Despite a call from the United States, European officials resisted new stimulus pledges, emphasizing greater regulation of financial markets instead. The result was a setback for the stimulus approach.
"China didn't really press the way the U.S. was pressing ahead of the meeting for more fiscal stimulus commitments by a variety of countries including Europe, so that whole part of the program just withered away as the communique was being prepared," Hufbauer said.
China's influence was felt on the regulation issue as Beijing lobbied to keep its special administrative regions of Hong Kong and Macao from being listed as tax havens subject to regulatory crackdowns. On April 7, four havens in Costa Rica, Malaysia, the Philippines, and Uruguay agreed to new banking disclosure rules under pressure of being placed on an international blacklist.
But aside from defending its banking privileges, much of China's influence on the G-20 remained in the background.
"That seems to be their preferred diplomacy for the moment, just to be seen to be a quietly cautious giant," said Hufbauer. "Bold leadership does not seem to be something they're willing to step out with."
But Harvard University economist Dale Jorgenson argued that China's agreement to support the IMF financing was significant.
"It's very important that China contributed to the refunding of the IMF," said Jorgenson.
"I think this is something that's quite surprising given the fact that the main beneficiaries of the financing offered by the IMF are going to be countries in Eastern Europe, which are countries that are at a considerably higher level of per capita income than China," he said.
Jorgenson said the move also indicates a willingness to invest in resuscitating international trade with emerging economies, in which China has a vital interest.
"China is extremely important in international trade," said Jorgenson. "If you look at the situation in Asia, China- Japan trade, or trade with other Asian countries, China really looms very large."
Last week, China gave further evidence of its effort to revive trade with the 10 members of the Association of Southeast Asian Nations (ASEAN).
On April 11, Minister Yang told Xinhua that Premier Wen Jiabao had planned to announce $25 billion in investment funding and credits for ASEAN countries at their cancelled summit in Pattaya, Thailand.

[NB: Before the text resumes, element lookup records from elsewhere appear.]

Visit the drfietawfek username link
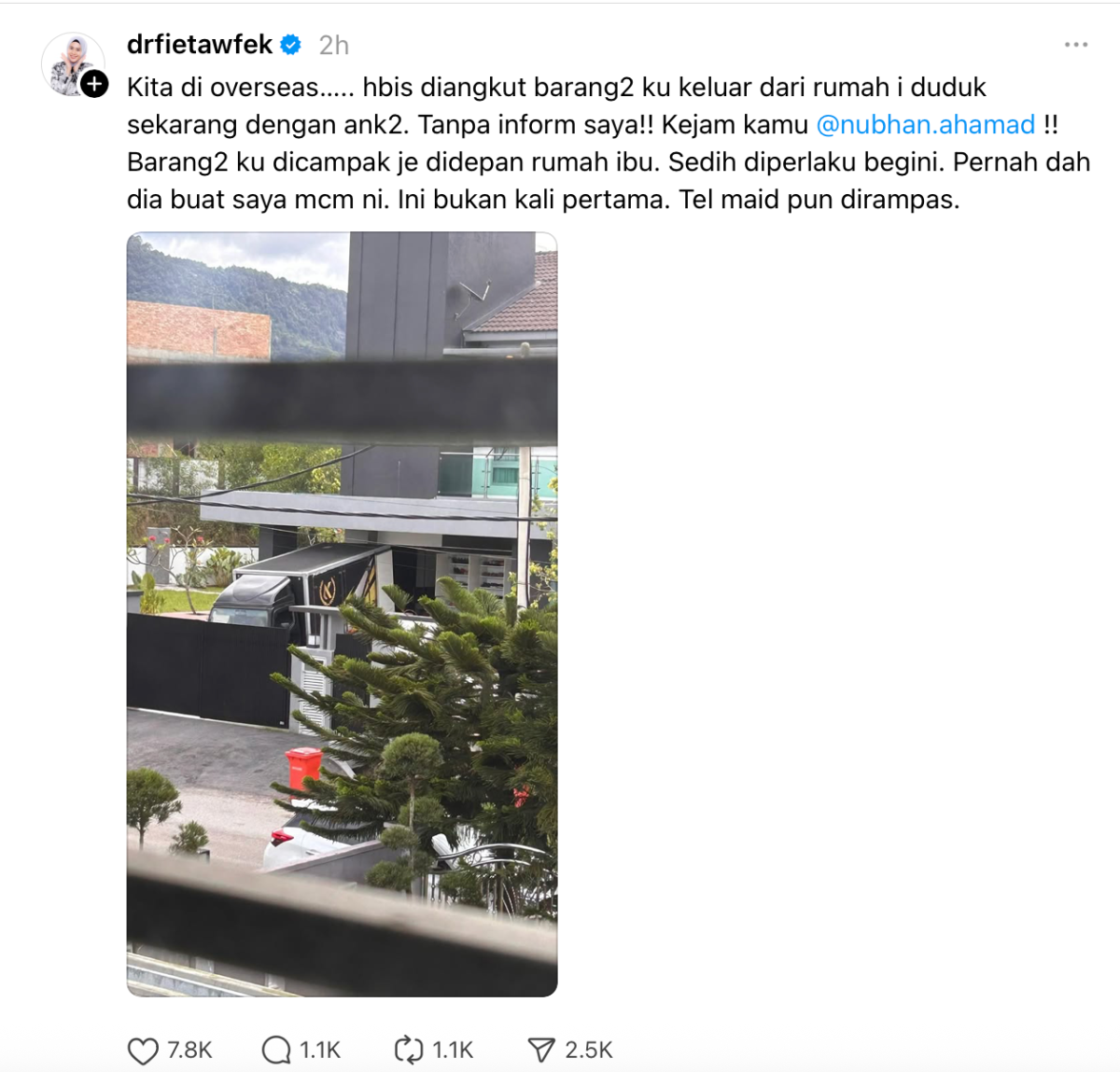The image size is (1120, 1072). point(200,45)
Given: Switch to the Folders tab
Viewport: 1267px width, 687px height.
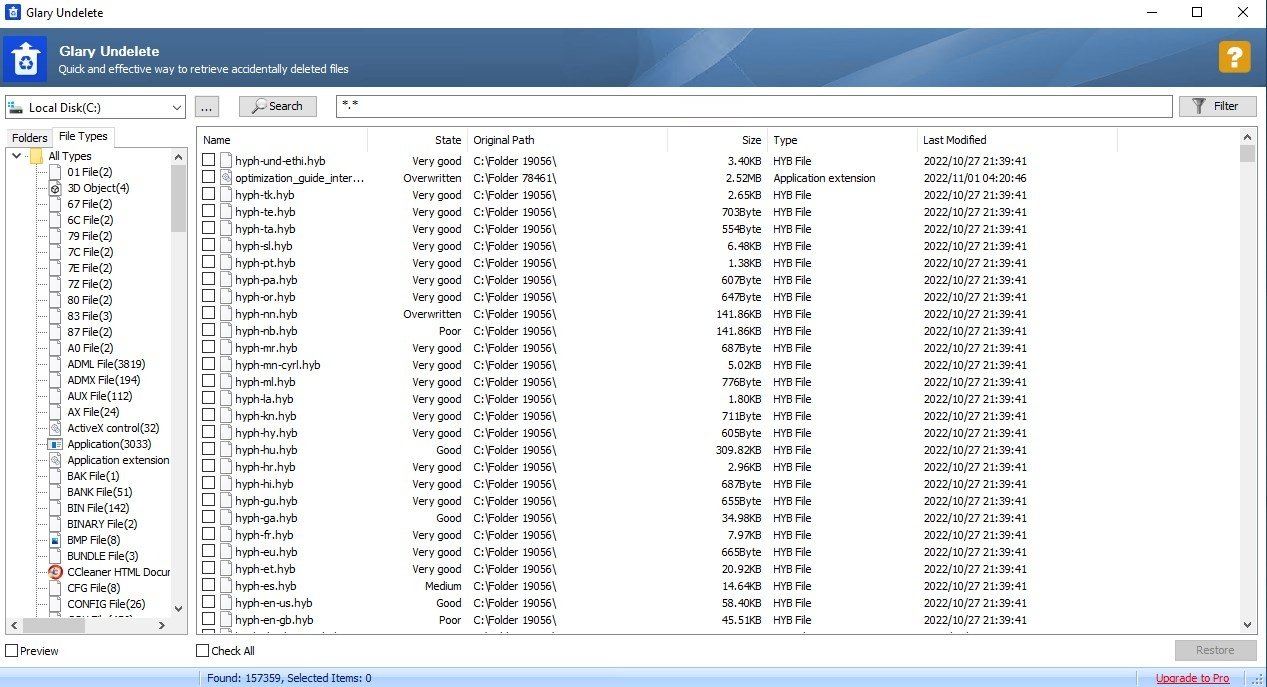Looking at the screenshot, I should pyautogui.click(x=29, y=138).
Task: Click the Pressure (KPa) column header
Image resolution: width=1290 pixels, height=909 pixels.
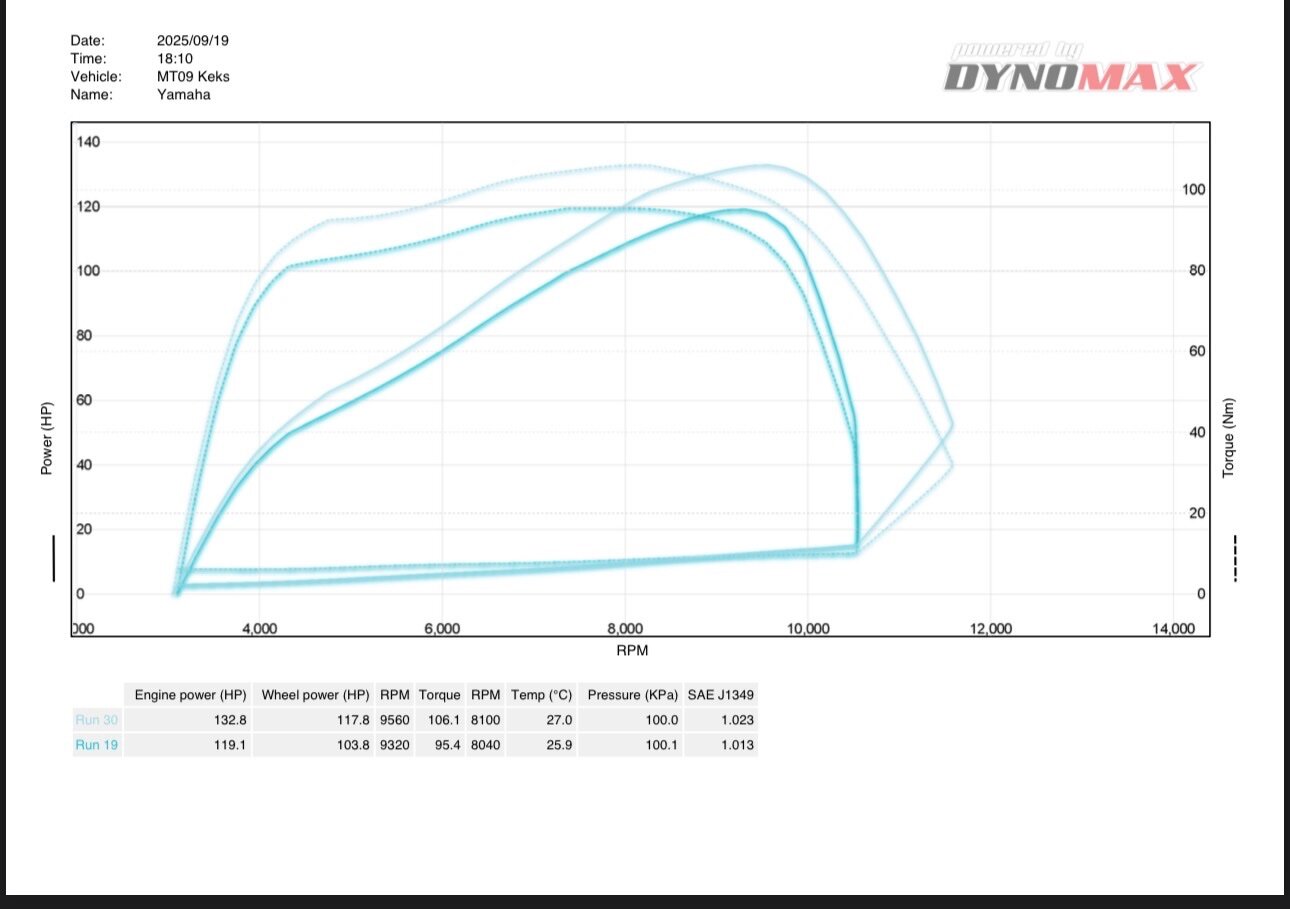Action: click(x=632, y=695)
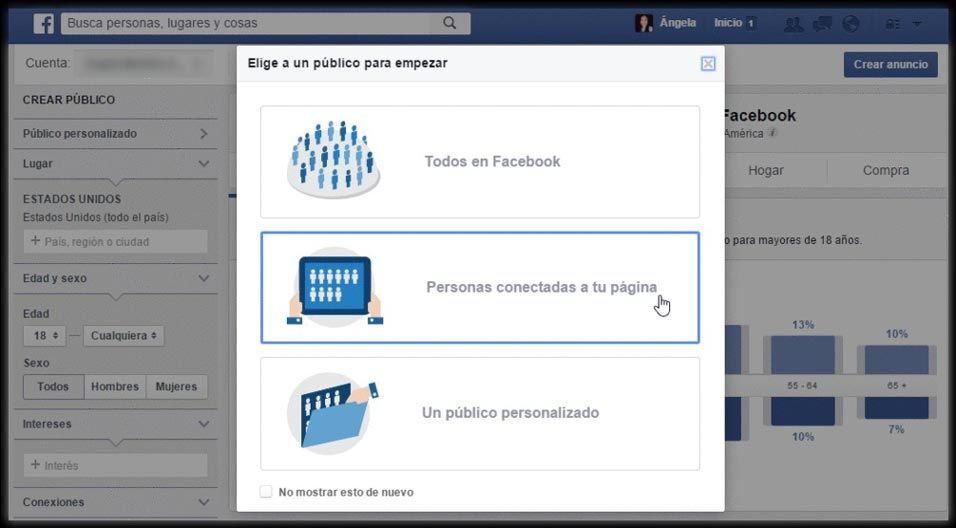956x528 pixels.
Task: Select Hombres gender toggle
Action: point(115,387)
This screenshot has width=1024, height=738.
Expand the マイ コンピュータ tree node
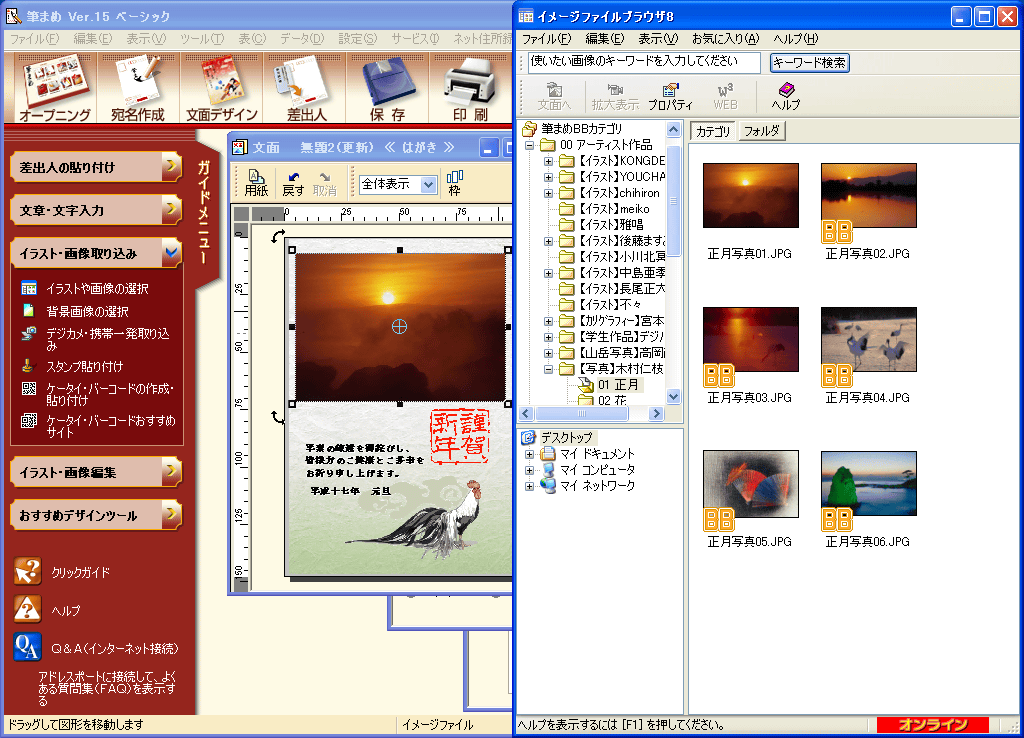click(530, 470)
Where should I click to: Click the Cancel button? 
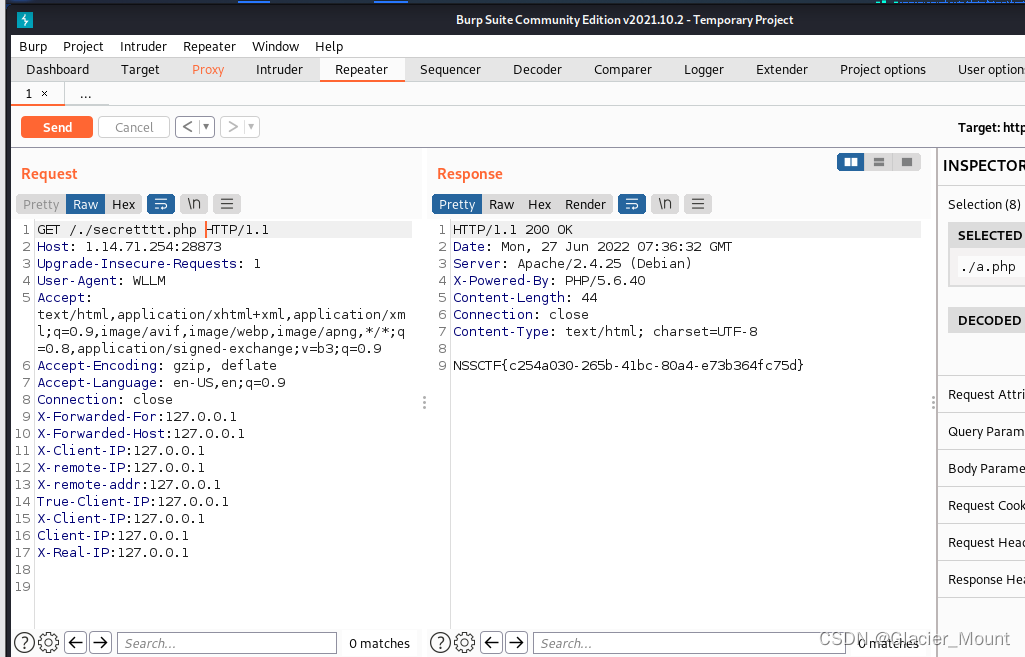pyautogui.click(x=133, y=126)
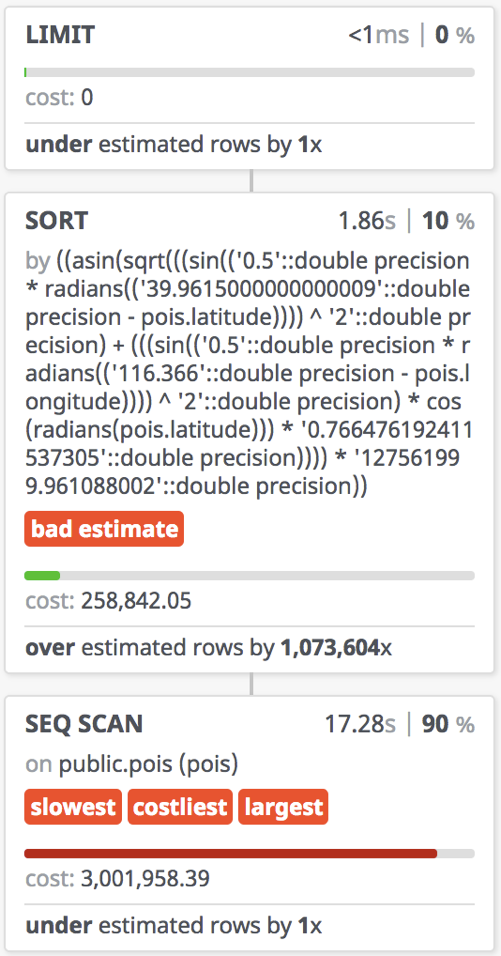Click the 'costliest' tag
This screenshot has width=501, height=956.
coord(180,807)
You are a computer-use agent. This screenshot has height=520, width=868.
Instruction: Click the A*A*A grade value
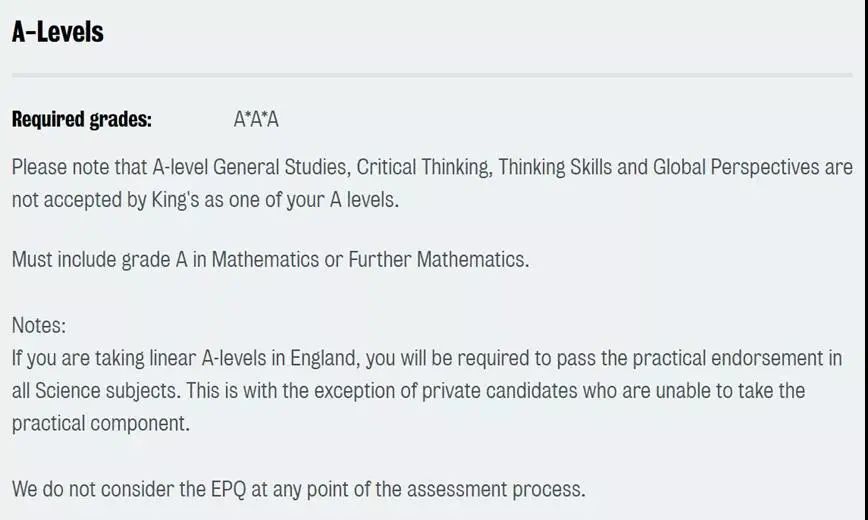[256, 119]
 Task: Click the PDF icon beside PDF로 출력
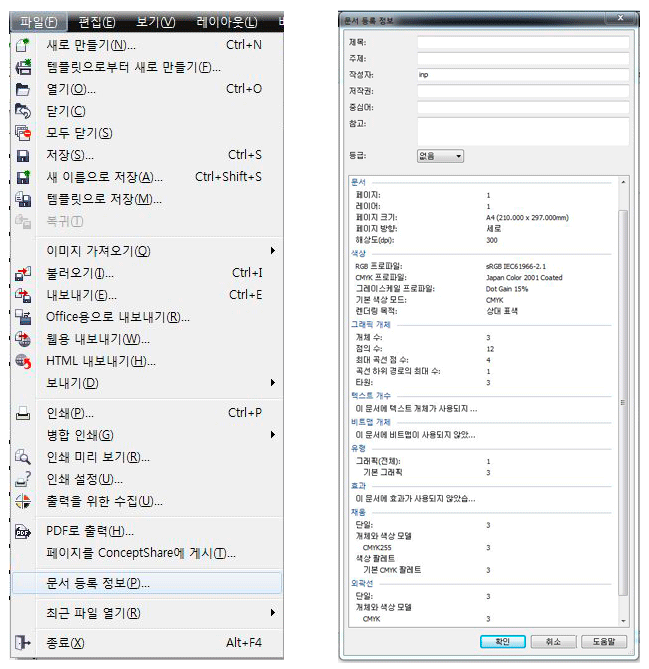coord(23,531)
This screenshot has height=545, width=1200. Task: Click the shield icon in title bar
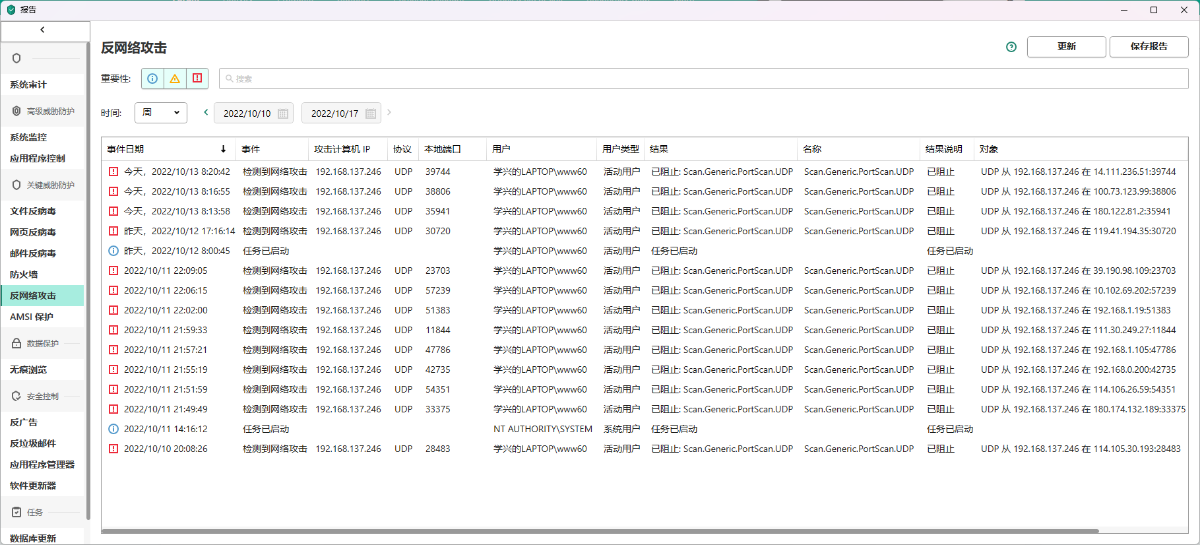point(10,9)
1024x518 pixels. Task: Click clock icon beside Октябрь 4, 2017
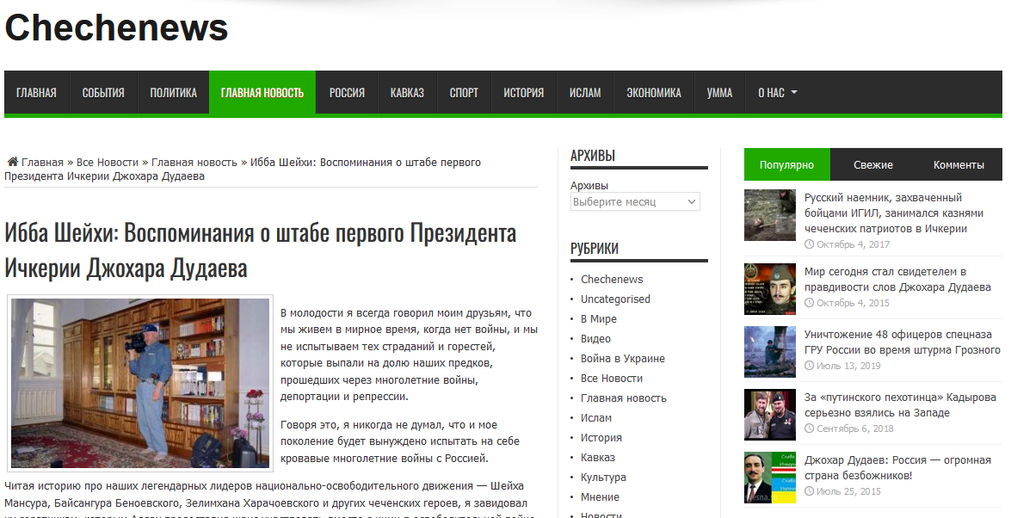(x=809, y=244)
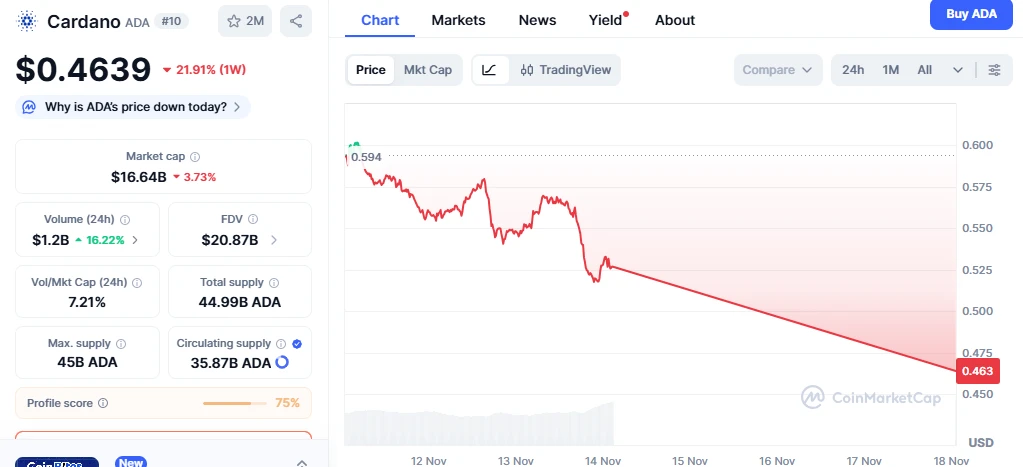1023x467 pixels.
Task: Open chart settings sliders icon
Action: pyautogui.click(x=994, y=70)
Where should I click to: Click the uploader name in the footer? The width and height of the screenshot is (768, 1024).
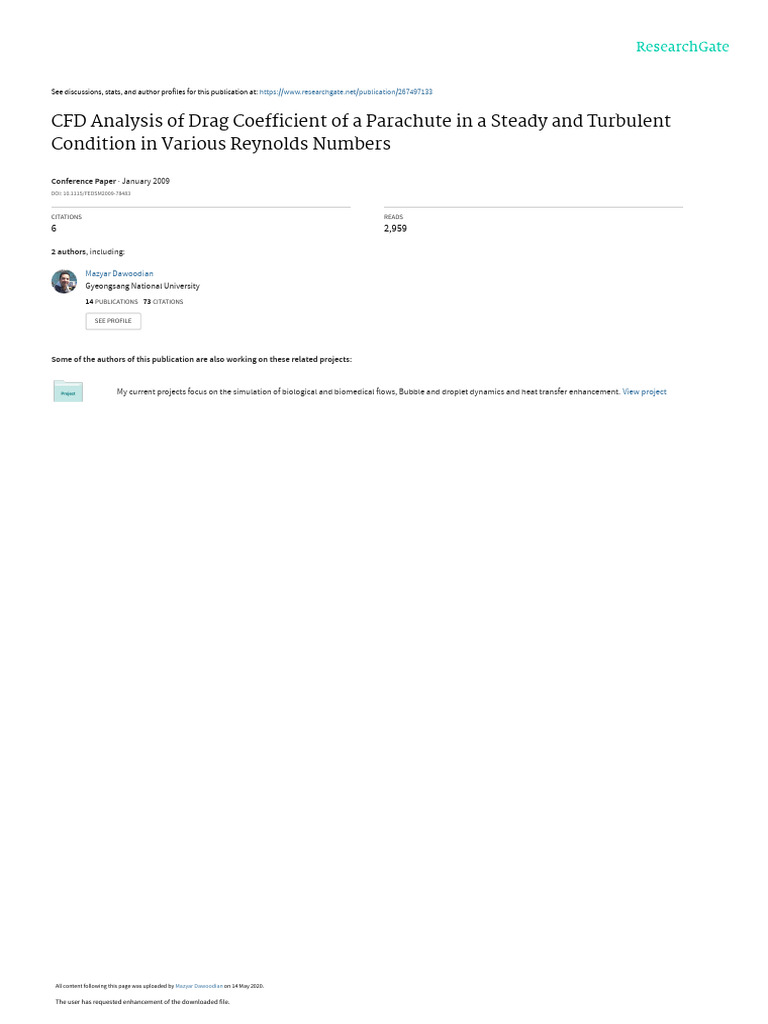pos(199,986)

Although the meeting was called off due to violent protests and civil unrest, Wen said cooperation would not be affected by the postponement, according to Xinhua.
The funding for ASEAN suggests that China may have planned all along to make its influence felt with an impact outside the framework of the G-20 meeting.
But Jorgenson and Hufbauer agreed there was little enthusiasm in the G-20 for China's proposal to replace the dollar as a reserve currency with IMF "special drawing rights," a unit of accounting linked to a basket of currencies and shares in the fund.
"It wasn't terribly well-conceived to begin with," said Jorgenson. "The idea of special drawing rights as a reserve currency doesn't make any sense, because that's essentially an internal currency among IMF members and it's not something that could really replace the dollar as an international reserve currency."
The global financial crisis has shown that the dollar remains the pre-eminent reserve currency for international markets, said Jorgenson. China may be showing some concern about over-investment in dollars, but its proposal to shift the world away from the currency looks like a nonstarter.
"I don't think that's going to get any traction any time soon," Jorgenson said.
Hufbauer said China's plan appeared dead on arrival in London.
"There's a lot of guessing as to why they raised the question now and how serious they are, but in terms of the G-20 meeting, that really didn't come up," he said.